An empty BNSF unit oil train passes through Bad Rock Canyon, Mont., after emptying its cargo of Bakken crude in January 2013. (Photo by Roy Luck via Wikimedia Commons.)

The recent spate of oil transportation accidents is fueling debate over how we should be moving fossil fuels.

A messy tar sands oil pipeline spill in March in Arkansas was followed by the July 6 derailment of an oil train in Canada, which incinerated the center of a small town in Quebec and left 50 people dead or presumed dead.

The train was bound for a refinery in New Brunswick, loaded with 72 cars full of crude oil from the fracking boom in North Dakota. These disasters raise questions about the relative safety of trains versus pipelines to transport oil. The use of trains to transport oil has skyrocketed in the U.S. — up 160 percent in the first quarter of this year, compared to last.

A large part of that rise is due to the development of the Bakken shale formation in North Dakota. In April of this year, North Dakota exported nearly 800,000 barrels of oil a day compared to just 80,000 barrels a day a decade ago.

Three quarters of the crude left North Dakota by train and as fracking technology continues to make the oil more available that amount is only expected to go up.

When it comes to the safety record of transporting oil — trains and pipelines are essentially the same, says Brigham McCown, the former head of the Pipeline and Hazardous Materials Safety Administration.

"When you look at total volume, pipelines do have a little bit of an edge in safety but, we’re splitting hairs in thousandths of a percent at that point," McCown said.

Both trains and pipelines have a safety record of better than 99 percent. However, because pipelines transport 96 percent of oil in the US, they are responsible for many more spills each year. Just the day before the Canadian accident, for example, a pipeline in Montana spilled 25,000 gallons of gasoline on the Crow Indian Reservation.

The Association of American Railroads says in the last decade more than 470,000 barrels of oil were spilled by pipelines versus just over 2,200 spilled by trains.

McCown points out that pipelines also have an advantage over trains in terms of their greenhouse gas emissions.

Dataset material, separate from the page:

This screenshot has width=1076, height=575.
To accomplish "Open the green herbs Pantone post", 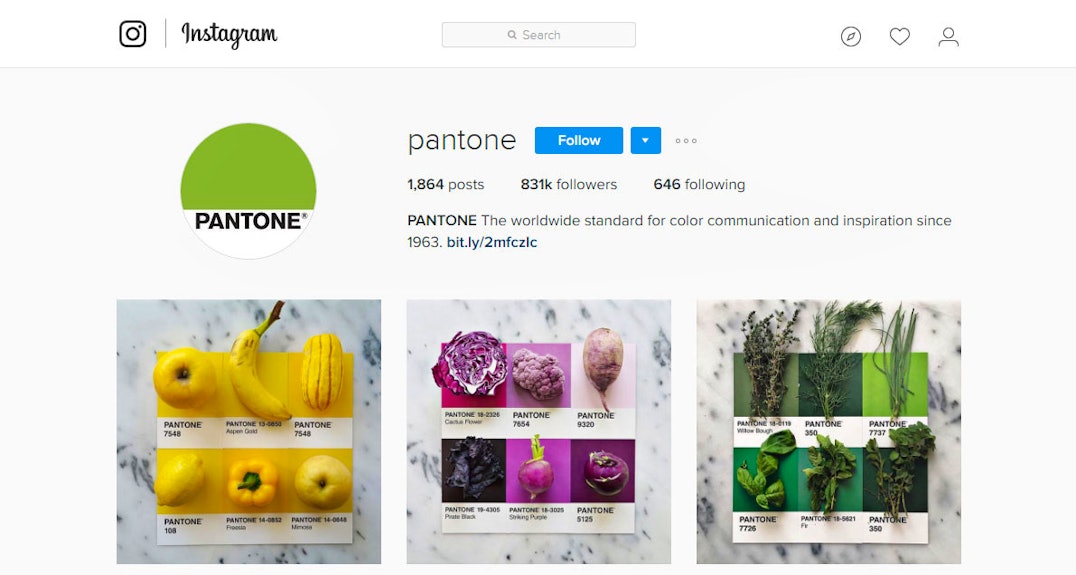I will coord(829,432).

"A pipeline is like a one way street; when you get to the end there’s no return trip required," she said. "When you look at the carbon intensity of a locomotive, even though they are very efficient, you have to make that 1,200 to 1,500 mile trek, and then you have to turn the train around and bring the train back."

Trains traditionally made that trek carrying coal but demand for coal is falling as natural gas becomes cheaper to extract. So the railroads are happy to have oil companies as a new customer.

But carrying oil by train is more expensive than loading it in a pipeline. 

"For about a thousand mile journey a pipeline will add about $5 per barrel on to the cost and railroad would be $15," McCown said.

So pipelines are slightly safer, cheaper and produce fewer carbon emissions - all arguments cited by supporters of the proposed Keystone XL pipeline to bring Canadian tar sands oil to Gulf Coast refineries.

The State Department report on Keystone calculated that the Alberta oil would be extracted even if Keystone isn’t built. The oil company TransCanada would just transport its oil by railroad.

But Kate Colarulli, director of the Sierra Club’s Beyond Oil campaign says that argument doesn’t hold water.

"The State Department’s analysis has been roundly criticized for being out of date and not based on current market information," she said. "Just recently Goldman Sachs, they’re one of several different industry groups — financial industry and oil industry groups — that have come out and said that Keystone is actually a lynchpin for tar sands expansion. Rail is not a viable alternative for technological and economic reasons."

And if rail transit is not a viable alternative to Keystone, critics argue that the pipeline project is essentially dead.

"Because the tar sands have been shown to have much greater climate consequences, it would be a mistake to continue to invest in expanding the tar sands," Colarulli argued.